Legal and Clinical Justification: Given the national shortage of SOADs and the ensuing delays, using Section 62(2) can be justified legally and clinically if discontinuing medication would lead to serious suffering. It’s important to ensure that every use of Section 62(2) is well-documented and supported by a clear clinical rationale, detailing why the continued treatment is necessary to prevent serious suffering and the efforts made to comply with the law as soon as feasible.
Interim Measures: While using Section 62(2) addresses immediate needs, it is also beneficial to document these decisions as part of a broader effort to highlight systemic issues. This documentation can be valuable for advocacy efforts aimed at systemic change, even if direct influence over CQC or funding for legal action is limited.
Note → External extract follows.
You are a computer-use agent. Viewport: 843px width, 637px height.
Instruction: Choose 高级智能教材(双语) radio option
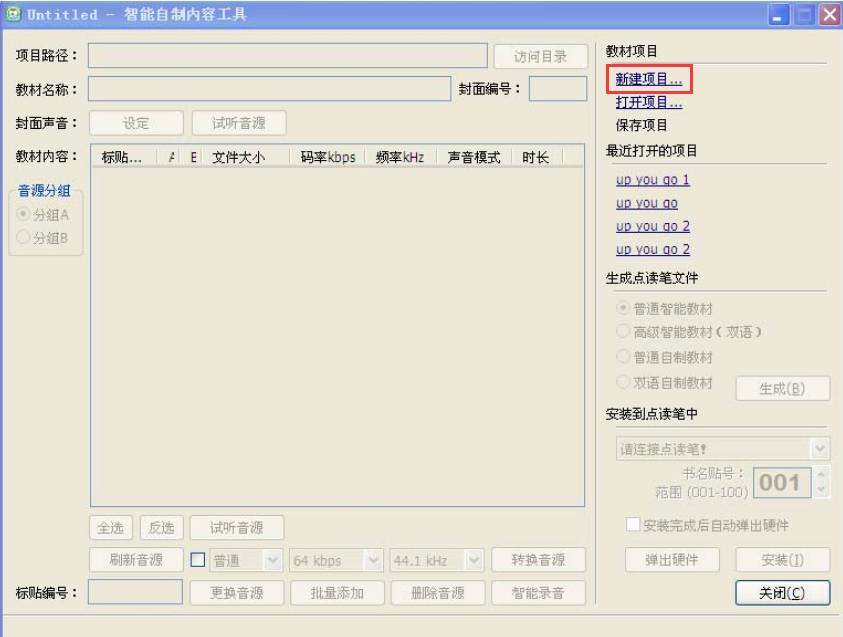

Section 62(2) of the Mental Health Act 1983 offers a potentially helpful legal pathway for continuing treatment when a discontinuation would likely cause serious suffering to the patient, and it notably lacks the “immediately necessary” criteria found in other parts of Section 62. This makes it a more flexible tool for managing ongoing treatment under certain conditions.
CQC Guidance
In the Mental Health Act Code of Practice the following paragraphs are highly important and create “strict rules” on use of S62(1)
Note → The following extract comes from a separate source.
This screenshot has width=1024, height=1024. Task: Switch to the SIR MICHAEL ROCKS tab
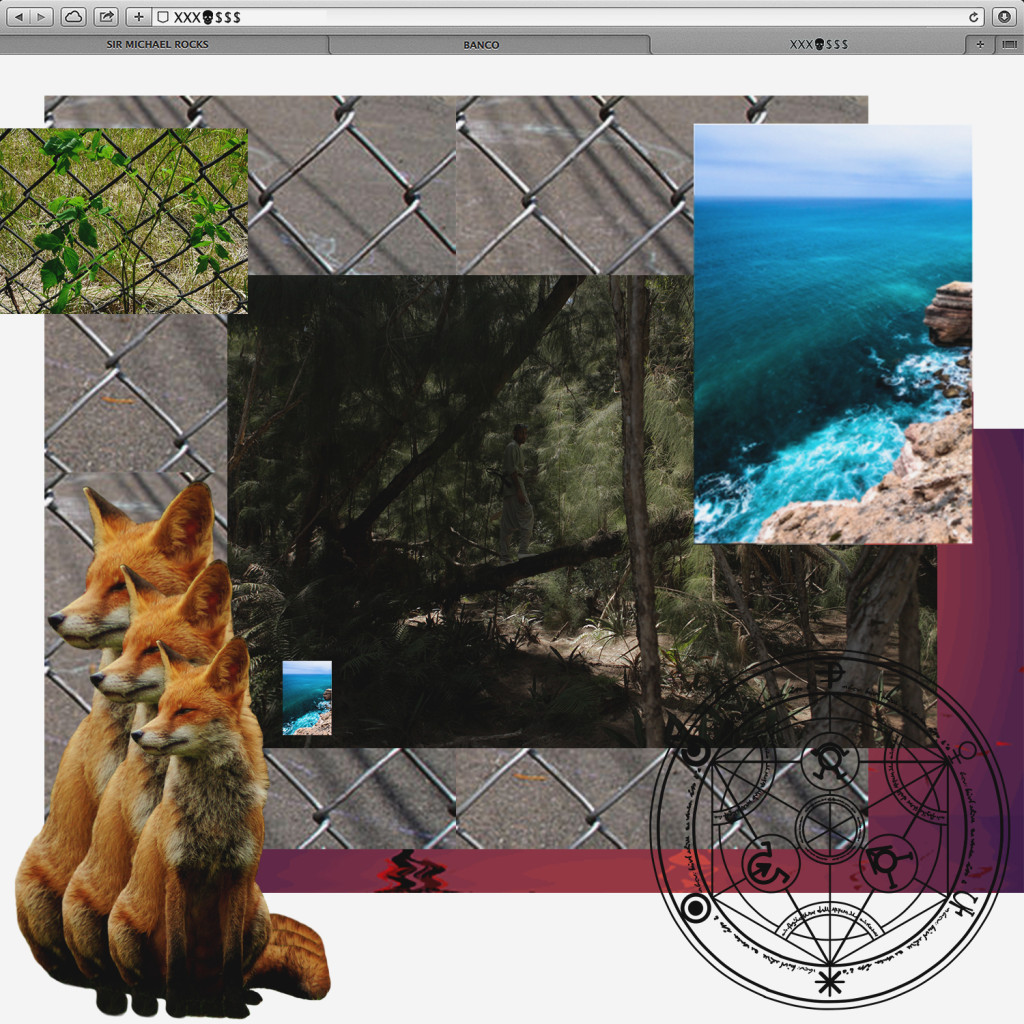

- 25.40 states, “These are strict tests. It is not enough for there to be an urgent need for treatment or that the clinicians involved believe the treatment is necessary or beneficial.”
- 25.41 states, “Urgent treatment under these sections can continue only for as long as it remains immediately necessary. If it is no longer immediately necessary, the normal requirements for certificates apply. Although certificates are not required where treatment is immediately necessary, the other requirements of parts 4 and 4A of the Act still apply. The treatment is not necessarily allowed just because no certificate is required.“
Takeaway points
- The will of Parliament is supreme above all policies and local laws in the UK, save where overruled by a higher court of Constitutional authority that the UK by treaty gives power to.
- S62 including both subsections is highly specific in the words used to create exceptions to S57 and S58.
- The CQC provide strict guidance on the use of S62(1) at 25.40 and 25.41 in its Mental Health Act Code of Practice.
- Pragmatics and ethics have no power whatsoever to overrule the will of Parliament, even when Parliament creates a law that is absurd.